The primary goal of PEP 8 is "readability":

The guidelines provided here are intended to improve the readability of code and make it consistent across the wide spectrum of Python code. As PEP 20 says, "Readability counts".

About "breaking the rules", PEP 8 says

However, know when to be inconsistent -- sometimes style guide recommendations just aren't applicable.

and

Some other good reasons to ignore a particular guideline:

  1. When applying the guideline would make the code less readable, even for someone who is used to reading code that follows this PEP.

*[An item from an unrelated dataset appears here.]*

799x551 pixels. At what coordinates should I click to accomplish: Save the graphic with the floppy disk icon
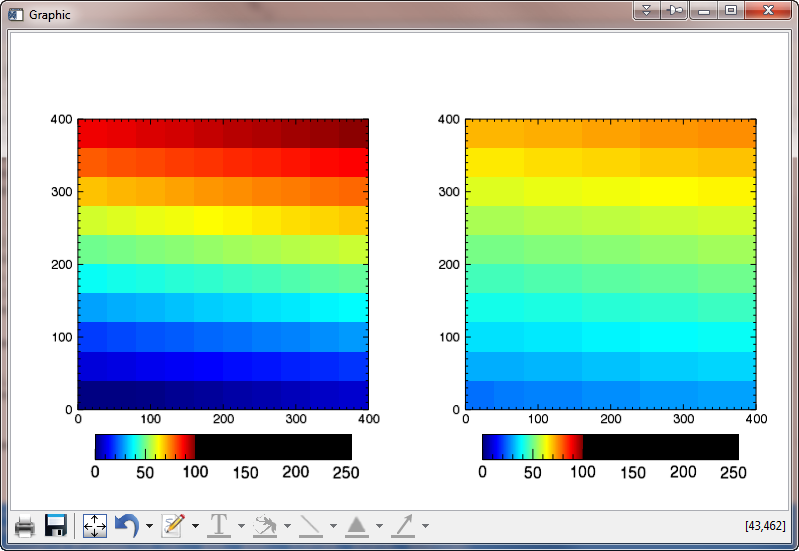tap(56, 525)
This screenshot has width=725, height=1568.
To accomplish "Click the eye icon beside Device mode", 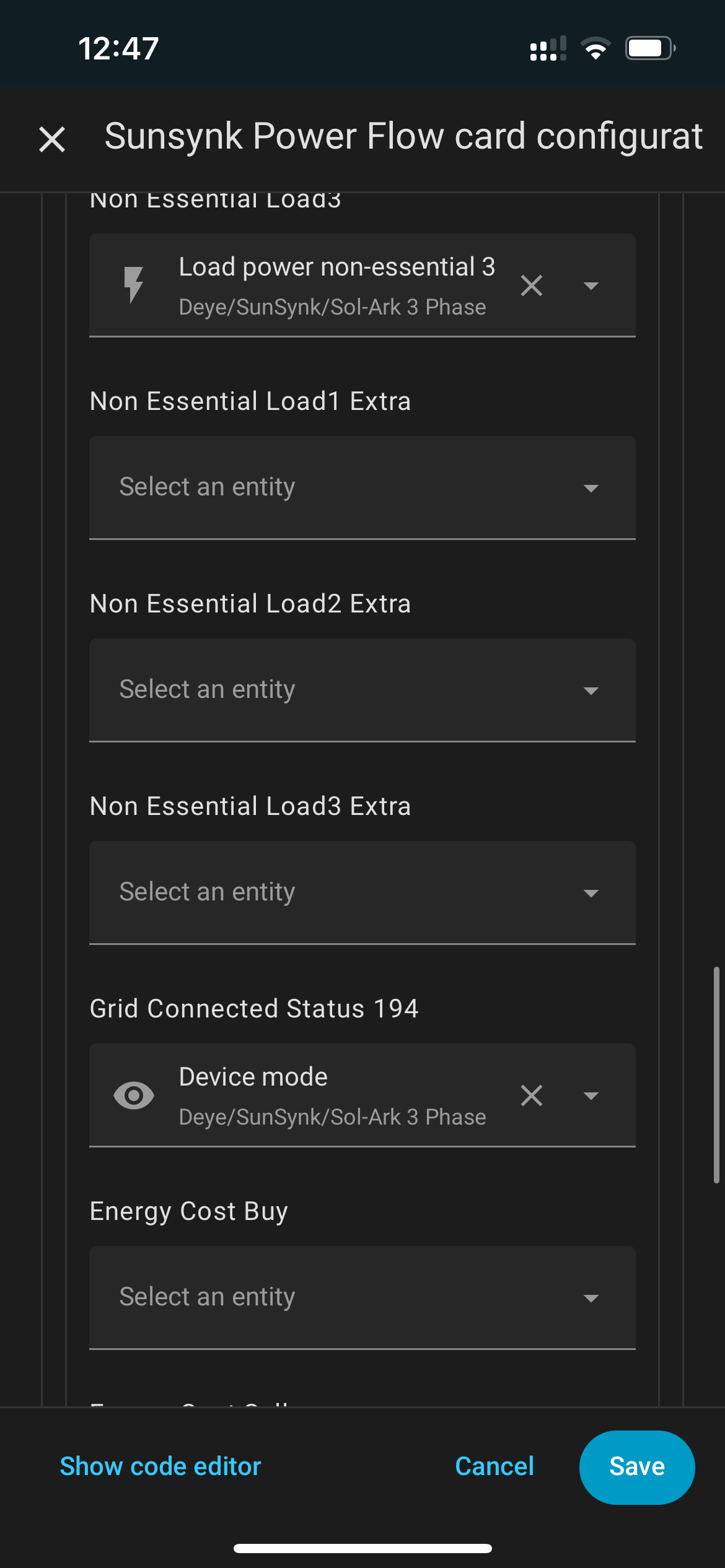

"Readability", in general, cannot be encoded in a formatting algorithm. The checks implemented in pycodestyle (and flake8, etc.) are generally pretty good attempts to do so, and in most cases they work really well, but they can never fully capture "readability". E201 and E241 are appropriate checks in many cases, and are reasonable defaults. But there are cases where having these checks enabled forces us to write less readable code.

In NumPy and SciPy, we often have arrays defined with literal data. This is especially common in our unit tests. An array is a grid of values, and the most natural and readable format for such an array is a grid of aligned columns. I gave one example above. Here's another.

I find this format

a = np.array([[ -1.0, 100.0, -1000.0,  1.0],
              [  0.1,   1.0,   -10.0,  1.0],
              [100.0,   0.0,     1.0, -1.0]])

much more readable than this

a = np.array([[-1.0, 100.0, -1000.0, 1.0],
              [0.1, 1.0, -10.0, 1.0],
              [100.0, 0.0, 1.0, -1.0]])

When I read that code, I want it to be easy to see which values are in any row or column. With the compressed spacing enforced, it is difficult to keep track of which numbers make up a column.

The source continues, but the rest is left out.